Scale the records starting with the line that contains "Task: Switch to the OP3 tab" and going on through the end of the records, writing those lines out again with their requests. Multiply every coordinate in the answers by 2.6 and round each result to a whole number, with halves rounded up.

>> BEGIN

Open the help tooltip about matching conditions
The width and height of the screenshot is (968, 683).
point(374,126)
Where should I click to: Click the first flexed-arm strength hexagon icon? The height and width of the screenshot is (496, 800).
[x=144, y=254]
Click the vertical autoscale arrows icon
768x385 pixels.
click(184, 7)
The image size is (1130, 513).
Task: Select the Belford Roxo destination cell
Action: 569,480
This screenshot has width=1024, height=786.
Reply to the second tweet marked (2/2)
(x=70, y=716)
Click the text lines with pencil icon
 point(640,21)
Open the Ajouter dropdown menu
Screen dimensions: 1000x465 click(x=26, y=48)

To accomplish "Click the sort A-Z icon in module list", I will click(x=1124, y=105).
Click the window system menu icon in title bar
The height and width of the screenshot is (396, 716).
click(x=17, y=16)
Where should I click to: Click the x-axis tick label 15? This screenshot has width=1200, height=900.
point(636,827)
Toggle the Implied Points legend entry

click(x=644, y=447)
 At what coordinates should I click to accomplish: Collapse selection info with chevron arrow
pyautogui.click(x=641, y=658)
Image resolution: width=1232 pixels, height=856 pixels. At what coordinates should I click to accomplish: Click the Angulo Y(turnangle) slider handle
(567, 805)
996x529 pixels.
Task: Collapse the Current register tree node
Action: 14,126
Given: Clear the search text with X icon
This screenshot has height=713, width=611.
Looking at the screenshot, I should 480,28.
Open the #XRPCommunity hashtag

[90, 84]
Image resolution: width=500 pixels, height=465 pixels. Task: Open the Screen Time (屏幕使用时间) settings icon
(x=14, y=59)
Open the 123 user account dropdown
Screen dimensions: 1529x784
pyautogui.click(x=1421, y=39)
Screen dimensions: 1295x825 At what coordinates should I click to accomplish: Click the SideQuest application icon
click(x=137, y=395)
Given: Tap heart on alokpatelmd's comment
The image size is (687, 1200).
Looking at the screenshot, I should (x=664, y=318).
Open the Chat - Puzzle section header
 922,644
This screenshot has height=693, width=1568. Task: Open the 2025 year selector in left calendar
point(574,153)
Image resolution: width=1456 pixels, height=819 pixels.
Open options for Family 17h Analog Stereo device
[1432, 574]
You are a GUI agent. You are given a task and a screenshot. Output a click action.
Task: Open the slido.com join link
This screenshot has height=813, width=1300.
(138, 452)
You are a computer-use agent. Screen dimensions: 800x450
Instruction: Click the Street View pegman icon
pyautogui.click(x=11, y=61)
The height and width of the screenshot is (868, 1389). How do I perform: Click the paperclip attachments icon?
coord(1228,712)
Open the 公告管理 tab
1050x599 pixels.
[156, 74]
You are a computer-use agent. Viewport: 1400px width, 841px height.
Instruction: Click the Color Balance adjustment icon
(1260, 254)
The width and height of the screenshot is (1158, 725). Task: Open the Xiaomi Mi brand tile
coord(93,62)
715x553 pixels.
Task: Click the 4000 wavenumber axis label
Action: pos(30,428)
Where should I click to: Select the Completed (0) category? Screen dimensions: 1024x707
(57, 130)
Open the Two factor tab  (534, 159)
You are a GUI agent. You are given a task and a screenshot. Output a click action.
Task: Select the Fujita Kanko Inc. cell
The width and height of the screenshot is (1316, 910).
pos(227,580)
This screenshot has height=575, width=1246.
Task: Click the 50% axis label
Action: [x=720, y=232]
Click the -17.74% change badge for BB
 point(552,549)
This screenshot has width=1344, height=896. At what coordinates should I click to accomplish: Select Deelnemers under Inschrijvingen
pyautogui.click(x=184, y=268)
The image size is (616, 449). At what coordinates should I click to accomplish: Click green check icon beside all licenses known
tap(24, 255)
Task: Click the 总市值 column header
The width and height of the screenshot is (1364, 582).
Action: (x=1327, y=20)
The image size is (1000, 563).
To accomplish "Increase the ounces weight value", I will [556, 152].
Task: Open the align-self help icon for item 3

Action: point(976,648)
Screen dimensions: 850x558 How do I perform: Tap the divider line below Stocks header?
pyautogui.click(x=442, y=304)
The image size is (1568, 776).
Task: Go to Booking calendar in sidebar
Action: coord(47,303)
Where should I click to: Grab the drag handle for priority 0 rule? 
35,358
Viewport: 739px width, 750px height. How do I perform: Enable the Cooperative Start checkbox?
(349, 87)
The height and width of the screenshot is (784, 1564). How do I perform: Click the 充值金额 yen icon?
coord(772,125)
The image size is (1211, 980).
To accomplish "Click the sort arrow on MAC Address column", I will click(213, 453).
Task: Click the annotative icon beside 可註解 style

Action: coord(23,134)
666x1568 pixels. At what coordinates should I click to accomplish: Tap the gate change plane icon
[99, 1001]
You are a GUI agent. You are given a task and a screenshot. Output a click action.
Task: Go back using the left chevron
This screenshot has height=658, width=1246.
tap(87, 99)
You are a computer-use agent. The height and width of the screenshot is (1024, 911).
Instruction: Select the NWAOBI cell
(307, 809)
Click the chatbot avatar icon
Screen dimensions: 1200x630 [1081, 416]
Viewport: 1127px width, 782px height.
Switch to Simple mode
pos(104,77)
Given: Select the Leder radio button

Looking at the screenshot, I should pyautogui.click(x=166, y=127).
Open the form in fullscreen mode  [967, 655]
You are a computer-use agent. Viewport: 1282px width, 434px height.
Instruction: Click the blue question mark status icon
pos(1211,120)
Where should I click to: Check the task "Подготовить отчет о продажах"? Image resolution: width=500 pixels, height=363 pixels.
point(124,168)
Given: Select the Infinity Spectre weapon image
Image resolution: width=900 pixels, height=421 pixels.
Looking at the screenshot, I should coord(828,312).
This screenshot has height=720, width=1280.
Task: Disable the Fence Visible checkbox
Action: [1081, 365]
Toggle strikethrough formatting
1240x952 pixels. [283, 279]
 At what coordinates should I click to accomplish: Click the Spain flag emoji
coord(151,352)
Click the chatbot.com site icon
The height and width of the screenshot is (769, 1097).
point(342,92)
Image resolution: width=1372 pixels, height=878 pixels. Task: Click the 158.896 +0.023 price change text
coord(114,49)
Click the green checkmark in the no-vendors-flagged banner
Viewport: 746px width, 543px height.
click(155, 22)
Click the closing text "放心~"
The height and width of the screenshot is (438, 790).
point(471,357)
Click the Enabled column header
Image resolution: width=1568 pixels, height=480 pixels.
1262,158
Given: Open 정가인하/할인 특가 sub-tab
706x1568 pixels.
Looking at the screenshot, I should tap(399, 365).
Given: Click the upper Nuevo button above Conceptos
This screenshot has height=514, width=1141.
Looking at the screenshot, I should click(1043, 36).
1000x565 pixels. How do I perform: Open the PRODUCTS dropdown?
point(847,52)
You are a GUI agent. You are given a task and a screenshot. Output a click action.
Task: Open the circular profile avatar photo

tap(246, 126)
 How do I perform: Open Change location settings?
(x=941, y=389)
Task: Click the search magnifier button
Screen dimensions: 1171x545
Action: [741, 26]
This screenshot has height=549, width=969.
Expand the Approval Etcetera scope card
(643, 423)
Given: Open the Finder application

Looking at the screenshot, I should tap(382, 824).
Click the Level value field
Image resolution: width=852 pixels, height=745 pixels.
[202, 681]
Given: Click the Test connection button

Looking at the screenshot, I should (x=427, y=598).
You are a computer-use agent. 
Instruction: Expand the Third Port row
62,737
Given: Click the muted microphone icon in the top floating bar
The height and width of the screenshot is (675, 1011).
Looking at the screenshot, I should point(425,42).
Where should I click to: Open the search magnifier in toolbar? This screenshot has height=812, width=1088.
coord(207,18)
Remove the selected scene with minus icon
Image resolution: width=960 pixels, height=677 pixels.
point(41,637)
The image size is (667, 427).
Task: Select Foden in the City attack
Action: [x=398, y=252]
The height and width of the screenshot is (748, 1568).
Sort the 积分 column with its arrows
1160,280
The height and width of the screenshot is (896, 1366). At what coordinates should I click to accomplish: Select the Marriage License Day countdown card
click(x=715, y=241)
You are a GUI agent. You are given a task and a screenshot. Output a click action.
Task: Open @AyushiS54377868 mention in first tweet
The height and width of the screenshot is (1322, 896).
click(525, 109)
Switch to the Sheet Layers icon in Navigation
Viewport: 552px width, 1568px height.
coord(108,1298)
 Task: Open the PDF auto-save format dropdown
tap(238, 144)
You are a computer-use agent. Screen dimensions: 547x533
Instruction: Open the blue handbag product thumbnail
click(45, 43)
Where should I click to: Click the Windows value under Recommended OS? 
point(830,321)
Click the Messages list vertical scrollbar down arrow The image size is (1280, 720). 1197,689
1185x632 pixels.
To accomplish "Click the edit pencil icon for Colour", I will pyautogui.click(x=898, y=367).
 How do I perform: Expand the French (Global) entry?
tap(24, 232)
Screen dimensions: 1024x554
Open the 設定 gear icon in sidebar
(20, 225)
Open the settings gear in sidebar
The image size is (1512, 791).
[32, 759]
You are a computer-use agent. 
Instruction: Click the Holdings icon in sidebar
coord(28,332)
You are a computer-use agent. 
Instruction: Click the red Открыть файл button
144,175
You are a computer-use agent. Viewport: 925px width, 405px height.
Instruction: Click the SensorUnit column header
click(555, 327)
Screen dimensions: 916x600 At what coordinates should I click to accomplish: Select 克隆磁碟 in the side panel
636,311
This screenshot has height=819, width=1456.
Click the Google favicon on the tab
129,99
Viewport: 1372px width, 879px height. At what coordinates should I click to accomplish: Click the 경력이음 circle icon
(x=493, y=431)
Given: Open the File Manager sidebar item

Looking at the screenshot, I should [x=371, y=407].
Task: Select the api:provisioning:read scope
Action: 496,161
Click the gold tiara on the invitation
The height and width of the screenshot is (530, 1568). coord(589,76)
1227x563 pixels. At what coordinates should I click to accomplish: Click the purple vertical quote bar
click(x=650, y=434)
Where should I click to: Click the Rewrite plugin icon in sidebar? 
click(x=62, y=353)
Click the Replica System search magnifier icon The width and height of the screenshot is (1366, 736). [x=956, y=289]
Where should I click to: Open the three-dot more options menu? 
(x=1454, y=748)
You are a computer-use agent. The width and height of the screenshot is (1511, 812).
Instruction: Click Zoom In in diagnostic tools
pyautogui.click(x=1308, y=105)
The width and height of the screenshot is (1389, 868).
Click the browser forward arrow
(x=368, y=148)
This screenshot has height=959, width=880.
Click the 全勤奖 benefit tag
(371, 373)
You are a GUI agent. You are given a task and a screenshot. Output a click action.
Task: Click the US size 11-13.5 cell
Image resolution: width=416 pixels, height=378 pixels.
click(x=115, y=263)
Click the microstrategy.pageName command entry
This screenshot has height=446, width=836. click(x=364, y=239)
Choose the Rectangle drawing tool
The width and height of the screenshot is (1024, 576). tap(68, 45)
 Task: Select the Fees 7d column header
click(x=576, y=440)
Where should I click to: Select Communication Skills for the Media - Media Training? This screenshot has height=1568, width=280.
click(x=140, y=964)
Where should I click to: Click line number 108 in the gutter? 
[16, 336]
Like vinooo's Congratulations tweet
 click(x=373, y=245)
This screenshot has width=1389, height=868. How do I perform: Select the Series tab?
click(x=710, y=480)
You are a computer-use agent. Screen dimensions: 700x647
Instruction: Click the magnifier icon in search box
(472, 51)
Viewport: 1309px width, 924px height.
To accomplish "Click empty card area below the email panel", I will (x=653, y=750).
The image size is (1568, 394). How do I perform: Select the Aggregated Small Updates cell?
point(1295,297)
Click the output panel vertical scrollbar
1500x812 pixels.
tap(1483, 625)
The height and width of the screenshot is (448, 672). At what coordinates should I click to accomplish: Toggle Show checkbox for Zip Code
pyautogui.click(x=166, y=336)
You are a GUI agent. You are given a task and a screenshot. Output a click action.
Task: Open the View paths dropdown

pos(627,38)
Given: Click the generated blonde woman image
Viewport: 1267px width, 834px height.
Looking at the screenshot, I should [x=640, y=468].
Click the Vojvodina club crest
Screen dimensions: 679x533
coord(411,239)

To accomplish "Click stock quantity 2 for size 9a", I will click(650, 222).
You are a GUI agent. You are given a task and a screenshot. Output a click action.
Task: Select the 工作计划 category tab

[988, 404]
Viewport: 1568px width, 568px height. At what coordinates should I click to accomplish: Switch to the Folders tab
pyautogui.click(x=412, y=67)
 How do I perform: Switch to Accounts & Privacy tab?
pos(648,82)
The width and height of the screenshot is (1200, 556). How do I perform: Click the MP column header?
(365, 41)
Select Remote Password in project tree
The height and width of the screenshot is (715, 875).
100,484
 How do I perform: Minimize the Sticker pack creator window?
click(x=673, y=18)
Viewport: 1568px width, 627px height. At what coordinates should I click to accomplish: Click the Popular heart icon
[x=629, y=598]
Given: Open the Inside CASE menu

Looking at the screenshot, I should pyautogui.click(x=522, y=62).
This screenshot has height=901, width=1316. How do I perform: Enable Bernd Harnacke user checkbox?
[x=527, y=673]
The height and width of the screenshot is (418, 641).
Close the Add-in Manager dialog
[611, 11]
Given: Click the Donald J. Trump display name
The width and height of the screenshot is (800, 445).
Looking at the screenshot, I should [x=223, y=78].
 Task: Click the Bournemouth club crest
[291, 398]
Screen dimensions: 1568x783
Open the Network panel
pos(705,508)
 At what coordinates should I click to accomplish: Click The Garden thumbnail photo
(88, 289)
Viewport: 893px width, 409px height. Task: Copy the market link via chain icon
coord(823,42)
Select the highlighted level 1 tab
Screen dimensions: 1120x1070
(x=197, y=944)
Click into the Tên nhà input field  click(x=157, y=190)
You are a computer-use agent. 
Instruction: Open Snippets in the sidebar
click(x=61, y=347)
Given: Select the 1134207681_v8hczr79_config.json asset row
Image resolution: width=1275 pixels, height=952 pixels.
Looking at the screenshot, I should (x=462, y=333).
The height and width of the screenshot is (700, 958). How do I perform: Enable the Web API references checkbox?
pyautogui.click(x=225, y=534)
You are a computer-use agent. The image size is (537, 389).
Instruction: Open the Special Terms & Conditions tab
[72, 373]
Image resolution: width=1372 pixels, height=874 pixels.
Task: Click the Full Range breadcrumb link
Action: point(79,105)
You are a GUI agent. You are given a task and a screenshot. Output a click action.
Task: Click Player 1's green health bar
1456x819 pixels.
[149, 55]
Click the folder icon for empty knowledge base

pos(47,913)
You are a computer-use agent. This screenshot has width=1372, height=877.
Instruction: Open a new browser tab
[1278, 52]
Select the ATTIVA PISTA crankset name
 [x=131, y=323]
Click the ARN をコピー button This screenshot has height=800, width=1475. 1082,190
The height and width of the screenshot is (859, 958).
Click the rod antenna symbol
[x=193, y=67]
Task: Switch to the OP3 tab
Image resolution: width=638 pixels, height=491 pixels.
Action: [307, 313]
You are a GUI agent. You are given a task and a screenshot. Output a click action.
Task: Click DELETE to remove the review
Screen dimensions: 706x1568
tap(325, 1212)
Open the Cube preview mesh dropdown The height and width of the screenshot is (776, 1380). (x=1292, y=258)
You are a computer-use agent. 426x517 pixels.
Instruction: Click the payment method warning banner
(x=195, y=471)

>> END

**THE ANSWER:**
Task: Switch to the OP3 tab
Image resolution: width=638 pixels, height=491 pixels.
Action: [798, 814]
You are a GUI agent. You are given a task and a screenshot. Output a click action.
Task: Click DELETE to remove the review
Screen dimensions: 706x1568
tap(845, 3151)
Open the Cube preview mesh dropdown The height and width of the screenshot is (776, 1380). (x=3359, y=671)
You are a computer-use agent. 426x517 pixels.
Instruction: Click the payment method warning banner
(x=507, y=1225)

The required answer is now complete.